- _Task list_
a) In the forum thread, what share of sales does the Attitude affiliate program pay?
b) In the forum thread, rewrite the part starting with "I despise Attitude" and going on through "for Rollitup members.", with "spam" changed to "pester".

- _Given text_
────────────────────
# RIU attitude will give you 15% on seed sales brought there way



## nickbbad (Nov 11, 2009)

Hey I just thought I would let RIU know of attitudes new affiliate program. Since I think most of the seeds that people buy are from attitude on this site I thought I would let you all know about this as 15% of sales that you bring there way would definitely bring in some money your way. Anyways just thought I would let you know. Feel free to hook me up with something if you decide to do it!  
http://www.cannabis-seeds-bank.co.uk/cannabis-seeds-affiliates/info_16.html


----------



## Cronic The Hemp Hog (Nov 11, 2009)

nice...thanks for the heads up


----------



## drumbum3218 (Nov 12, 2009)

Damn, in that case, everyone who will be buying seeds from attitude, please put me down as your referal.


----------



## resinraider (Nov 12, 2009)

all u ppl reading this thinking that they r gonna save 15%, ur not... its for RIU to sign with them and have a direct link from RIU to attitude... RIU will make 15% of all sales we buy from kliking on the link located on RIU(if they go forward with this) ... great idea for RIU, u should PM a mod about this... but for us comsumers, it does not effect us or save us $... hopefully RIU will take sum of that profit and invest it in the site to make it better and or developing phone apps... or pehaps making a small donation to legit weed protesters like NORMAL or contest give aways.. perhaps a trip to the canabis cup!!! haha, ya rite!


----------



## potroastV2 (Nov 14, 2009)

I despise Attitude seed bank, I have tried to talk to you and your staff several times but with no luck. You spam our users and refuse to pay advertising. I have not once nor will I ever recommend your seed bank to RIU users. I do not believe you offer a safe environment for Rollitup members.


----------
────────────────────
- _Rows from a dataset_
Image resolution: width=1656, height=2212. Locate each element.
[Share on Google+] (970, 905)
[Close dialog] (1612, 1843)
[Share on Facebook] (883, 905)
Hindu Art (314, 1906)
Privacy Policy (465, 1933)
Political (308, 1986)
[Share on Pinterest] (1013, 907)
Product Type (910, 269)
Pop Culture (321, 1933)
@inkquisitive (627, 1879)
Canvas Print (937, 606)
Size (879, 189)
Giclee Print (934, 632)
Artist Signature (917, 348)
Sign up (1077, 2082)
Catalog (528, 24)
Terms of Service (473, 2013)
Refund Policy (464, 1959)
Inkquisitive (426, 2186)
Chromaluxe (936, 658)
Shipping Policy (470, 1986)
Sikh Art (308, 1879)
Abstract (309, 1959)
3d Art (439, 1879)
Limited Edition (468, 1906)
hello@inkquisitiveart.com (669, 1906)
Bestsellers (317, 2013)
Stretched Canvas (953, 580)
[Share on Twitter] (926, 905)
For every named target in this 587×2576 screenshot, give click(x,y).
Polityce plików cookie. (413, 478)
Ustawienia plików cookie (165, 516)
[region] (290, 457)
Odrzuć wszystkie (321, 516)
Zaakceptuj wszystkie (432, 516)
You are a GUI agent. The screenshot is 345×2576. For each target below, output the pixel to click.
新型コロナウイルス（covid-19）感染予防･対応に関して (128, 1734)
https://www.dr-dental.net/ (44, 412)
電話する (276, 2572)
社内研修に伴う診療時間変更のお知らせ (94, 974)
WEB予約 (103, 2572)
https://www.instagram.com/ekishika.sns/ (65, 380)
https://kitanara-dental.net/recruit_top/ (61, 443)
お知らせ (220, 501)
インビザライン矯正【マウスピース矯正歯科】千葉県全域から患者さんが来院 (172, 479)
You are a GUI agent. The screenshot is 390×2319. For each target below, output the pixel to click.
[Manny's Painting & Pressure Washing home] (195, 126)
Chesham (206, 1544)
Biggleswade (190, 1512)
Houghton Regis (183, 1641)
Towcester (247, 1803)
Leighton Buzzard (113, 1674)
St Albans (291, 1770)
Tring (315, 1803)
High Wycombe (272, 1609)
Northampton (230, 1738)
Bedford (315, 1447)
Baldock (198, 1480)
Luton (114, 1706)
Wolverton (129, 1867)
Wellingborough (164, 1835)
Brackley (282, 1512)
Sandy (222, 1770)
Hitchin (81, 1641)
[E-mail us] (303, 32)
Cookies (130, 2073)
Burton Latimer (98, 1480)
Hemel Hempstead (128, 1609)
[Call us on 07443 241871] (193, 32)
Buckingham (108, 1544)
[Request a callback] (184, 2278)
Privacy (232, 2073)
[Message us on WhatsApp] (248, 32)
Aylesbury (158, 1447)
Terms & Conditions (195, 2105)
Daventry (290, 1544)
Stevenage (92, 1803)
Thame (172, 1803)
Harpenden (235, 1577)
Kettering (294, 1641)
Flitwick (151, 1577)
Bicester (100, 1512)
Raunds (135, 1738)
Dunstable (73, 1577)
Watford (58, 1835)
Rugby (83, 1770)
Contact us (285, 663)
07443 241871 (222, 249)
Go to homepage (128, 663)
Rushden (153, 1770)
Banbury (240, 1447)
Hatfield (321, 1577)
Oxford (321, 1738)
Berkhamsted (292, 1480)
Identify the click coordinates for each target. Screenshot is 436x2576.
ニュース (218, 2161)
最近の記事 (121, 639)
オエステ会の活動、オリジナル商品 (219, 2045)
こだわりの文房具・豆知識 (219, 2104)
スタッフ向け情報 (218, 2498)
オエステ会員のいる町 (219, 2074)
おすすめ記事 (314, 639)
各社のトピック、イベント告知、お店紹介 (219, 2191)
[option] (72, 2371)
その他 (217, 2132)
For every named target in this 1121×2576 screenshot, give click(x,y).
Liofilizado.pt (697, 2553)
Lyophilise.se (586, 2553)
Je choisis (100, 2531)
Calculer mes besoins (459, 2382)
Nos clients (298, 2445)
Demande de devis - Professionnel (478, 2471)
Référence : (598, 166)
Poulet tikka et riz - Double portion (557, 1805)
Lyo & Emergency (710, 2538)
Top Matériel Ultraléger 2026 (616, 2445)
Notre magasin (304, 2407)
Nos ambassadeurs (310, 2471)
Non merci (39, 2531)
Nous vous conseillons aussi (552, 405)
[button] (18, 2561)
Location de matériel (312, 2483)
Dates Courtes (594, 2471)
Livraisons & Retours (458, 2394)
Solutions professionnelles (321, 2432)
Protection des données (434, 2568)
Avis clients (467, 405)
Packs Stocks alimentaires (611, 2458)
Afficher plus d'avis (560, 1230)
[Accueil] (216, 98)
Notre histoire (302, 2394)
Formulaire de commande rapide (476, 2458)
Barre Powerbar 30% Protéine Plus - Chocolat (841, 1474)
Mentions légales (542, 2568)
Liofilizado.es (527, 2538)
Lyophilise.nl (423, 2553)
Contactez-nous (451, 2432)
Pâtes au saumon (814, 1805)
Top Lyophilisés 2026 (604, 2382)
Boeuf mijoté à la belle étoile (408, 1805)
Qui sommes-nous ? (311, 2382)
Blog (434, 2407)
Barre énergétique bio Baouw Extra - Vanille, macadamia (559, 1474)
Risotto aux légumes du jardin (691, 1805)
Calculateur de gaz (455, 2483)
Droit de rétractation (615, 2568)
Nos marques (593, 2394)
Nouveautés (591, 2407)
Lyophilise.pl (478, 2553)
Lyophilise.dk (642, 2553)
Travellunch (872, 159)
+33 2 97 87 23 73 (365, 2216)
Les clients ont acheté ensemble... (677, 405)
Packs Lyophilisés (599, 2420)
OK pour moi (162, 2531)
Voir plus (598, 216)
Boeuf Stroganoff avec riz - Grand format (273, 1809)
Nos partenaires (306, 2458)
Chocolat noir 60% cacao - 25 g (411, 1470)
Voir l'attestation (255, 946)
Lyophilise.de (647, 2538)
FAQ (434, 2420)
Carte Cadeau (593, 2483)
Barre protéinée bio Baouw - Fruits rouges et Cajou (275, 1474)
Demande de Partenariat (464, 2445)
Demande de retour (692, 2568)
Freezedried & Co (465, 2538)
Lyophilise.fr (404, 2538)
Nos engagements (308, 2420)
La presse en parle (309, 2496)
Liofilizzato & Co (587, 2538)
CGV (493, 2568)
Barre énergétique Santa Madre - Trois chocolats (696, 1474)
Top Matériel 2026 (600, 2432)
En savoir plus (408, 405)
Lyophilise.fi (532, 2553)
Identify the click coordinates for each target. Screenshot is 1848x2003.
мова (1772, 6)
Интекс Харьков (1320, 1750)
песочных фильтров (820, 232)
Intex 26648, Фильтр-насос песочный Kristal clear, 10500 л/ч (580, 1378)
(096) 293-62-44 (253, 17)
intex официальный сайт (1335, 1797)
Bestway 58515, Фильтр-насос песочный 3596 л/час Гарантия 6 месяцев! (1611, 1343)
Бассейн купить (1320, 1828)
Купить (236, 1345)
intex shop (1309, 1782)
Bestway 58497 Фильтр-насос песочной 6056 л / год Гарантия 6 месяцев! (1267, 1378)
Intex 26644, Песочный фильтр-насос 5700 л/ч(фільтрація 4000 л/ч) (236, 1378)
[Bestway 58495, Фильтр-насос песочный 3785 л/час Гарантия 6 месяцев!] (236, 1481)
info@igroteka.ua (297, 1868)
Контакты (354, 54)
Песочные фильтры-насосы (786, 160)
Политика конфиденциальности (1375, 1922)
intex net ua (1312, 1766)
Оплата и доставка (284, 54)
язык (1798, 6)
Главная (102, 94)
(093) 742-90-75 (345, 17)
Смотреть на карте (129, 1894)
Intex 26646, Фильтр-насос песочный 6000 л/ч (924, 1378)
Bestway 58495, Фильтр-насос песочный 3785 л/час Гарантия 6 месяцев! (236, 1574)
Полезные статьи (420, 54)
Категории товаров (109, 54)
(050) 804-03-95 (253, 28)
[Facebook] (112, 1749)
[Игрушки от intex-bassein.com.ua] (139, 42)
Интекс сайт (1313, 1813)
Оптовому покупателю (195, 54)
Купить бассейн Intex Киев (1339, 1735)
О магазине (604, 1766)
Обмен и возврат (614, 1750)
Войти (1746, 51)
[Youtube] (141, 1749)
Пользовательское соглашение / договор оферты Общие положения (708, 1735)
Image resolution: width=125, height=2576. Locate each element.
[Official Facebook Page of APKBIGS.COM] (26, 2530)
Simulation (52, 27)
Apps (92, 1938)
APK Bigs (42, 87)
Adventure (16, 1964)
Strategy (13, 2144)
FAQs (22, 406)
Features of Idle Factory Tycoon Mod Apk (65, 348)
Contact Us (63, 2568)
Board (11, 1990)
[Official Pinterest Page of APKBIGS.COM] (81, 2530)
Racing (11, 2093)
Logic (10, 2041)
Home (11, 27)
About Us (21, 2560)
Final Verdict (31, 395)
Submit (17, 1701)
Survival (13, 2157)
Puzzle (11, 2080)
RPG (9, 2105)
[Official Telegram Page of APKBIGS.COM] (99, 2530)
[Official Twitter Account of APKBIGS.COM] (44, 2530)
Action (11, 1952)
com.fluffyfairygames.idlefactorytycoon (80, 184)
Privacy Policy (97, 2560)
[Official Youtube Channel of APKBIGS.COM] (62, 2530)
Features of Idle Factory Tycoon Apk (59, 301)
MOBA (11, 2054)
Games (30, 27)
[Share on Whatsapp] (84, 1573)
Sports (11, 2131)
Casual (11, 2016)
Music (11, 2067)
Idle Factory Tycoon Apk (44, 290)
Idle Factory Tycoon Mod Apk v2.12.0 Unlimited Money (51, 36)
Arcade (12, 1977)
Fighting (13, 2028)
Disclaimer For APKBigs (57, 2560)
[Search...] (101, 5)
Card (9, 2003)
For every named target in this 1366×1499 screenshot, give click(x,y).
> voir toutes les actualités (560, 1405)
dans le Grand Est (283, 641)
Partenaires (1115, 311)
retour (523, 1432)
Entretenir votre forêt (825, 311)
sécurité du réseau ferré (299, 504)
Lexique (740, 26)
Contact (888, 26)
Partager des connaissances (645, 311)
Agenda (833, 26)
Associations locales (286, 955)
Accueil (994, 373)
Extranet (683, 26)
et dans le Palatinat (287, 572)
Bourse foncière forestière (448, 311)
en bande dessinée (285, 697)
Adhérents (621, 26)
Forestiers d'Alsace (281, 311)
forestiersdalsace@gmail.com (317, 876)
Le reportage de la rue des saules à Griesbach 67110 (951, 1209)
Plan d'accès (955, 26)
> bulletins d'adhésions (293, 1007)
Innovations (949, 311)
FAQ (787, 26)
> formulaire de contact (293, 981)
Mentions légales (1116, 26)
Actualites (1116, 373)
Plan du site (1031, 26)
────────────────────
- _Answers to the tasks_
a) 15% of the sales brought their way.

b)
I despise Attitude seed bank, I have tried to talk to you and your staff several times but with no luck. You pester our users and refuse to pay advertising. I have not once nor will I ever recommend your seed bank to RIU users. I do not believe you offer a safe environment for Rollitup members.